Times now are a bit different. When club captain Patrick Franklin-Adams got on his feet to address his team and the "invited" Walton Heath artisans in the club lounge, he had to talk of defeat, with the artisans winning six out of the ten matches. "We were doing fine till the tail didn't wag as it should have," said Franklin-Adams—a quaint way of stating that the final club pairing had failed to triumph over Fred Faulkner and his partner. However, looking forward to the one-off centenary match between club and artisans later in the year, Franklin-Adams predicted that the defeat would be short-lived: "Today was merely a rehearsal."
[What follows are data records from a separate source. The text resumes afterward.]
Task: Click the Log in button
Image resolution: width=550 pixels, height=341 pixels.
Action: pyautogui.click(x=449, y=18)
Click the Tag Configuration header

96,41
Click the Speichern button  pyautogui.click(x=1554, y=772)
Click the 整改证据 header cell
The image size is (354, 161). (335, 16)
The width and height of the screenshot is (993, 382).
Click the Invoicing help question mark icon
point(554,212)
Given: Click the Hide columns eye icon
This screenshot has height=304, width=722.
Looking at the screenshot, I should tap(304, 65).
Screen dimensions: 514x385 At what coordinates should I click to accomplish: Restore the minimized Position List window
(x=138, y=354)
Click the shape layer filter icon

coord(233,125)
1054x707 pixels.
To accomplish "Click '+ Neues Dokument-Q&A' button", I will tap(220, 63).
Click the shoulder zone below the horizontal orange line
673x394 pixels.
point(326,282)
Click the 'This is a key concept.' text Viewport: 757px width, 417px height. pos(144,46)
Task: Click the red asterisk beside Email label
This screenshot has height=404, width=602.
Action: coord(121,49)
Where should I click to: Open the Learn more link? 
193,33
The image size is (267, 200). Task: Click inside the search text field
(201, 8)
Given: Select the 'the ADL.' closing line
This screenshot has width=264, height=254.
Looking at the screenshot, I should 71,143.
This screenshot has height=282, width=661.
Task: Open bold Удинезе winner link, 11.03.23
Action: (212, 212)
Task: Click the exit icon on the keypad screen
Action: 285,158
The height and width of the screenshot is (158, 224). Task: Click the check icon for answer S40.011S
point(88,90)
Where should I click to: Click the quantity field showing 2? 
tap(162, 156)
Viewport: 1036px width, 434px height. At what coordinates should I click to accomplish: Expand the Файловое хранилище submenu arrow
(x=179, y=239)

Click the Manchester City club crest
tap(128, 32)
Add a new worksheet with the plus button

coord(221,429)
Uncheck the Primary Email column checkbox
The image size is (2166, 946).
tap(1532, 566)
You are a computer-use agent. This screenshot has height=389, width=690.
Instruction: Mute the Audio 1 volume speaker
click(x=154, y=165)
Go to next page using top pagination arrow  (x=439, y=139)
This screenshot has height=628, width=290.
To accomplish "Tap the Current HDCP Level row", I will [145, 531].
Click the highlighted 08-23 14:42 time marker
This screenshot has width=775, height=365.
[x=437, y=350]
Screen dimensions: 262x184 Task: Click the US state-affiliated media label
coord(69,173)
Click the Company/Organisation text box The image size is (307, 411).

As Sir Michael Pickard handed out sandwiches to artisans relaxing in unfamiliar territory, and with all class and financial divide evaporating in the heated recall of fairway battles, artisan captain Glen Deacon, a plumber whose name had languished for three years on a membership waiting list before a spot opened for him, had to say in his reply that "it is always a pleasure to bring a team over here."
"Over here" meaning twenty paces across the members' car park. He added, "We enjoyed ourselves, and we'll welcome you over to our place later this year."
Outside, Pat Sheehan laughed with Dave Lucas as they prepared to drive home. They talked of elements of division that still existed. But the language was of toleration and acceptance rather than fear. "If we head off onto the course five minutes after we are allowed to, something will be said," noted Sheehan. That "something will be said" seems about as bad as it gets—the local equivalent of a United Nations sanction.
Sheehan admitted, "Yes, there's a class-divide thing." So, must artisans simply learn to put up with it?"No, we love it!" chipped in Lucas. Sheehan agreed: "We play games with them, like parking our cars in the main car park." Lucas added: "One of the two courses was closed the other morning. Finishing our round, we played down the final holes of the closed course—and lo and behold, there was a member. He pulled us up and said, 'Do you know this course is closed?' And I said, 'Oh, is it?' He was there to have a go at us, to put us in our place."
The pair chuckled at the incident, but there was no malice, no anger, leaving one with the impression that if the artisans' club didn't exist, Sheehan and Lucas would simply go out and invent it themselves.
"For £170 a year, there's obviously stuff you have to put up with," said Sheehan. "And you do. But you kind of laugh at it." He nodded at Lucas, who had just summed it all up. "We are who we are," he said.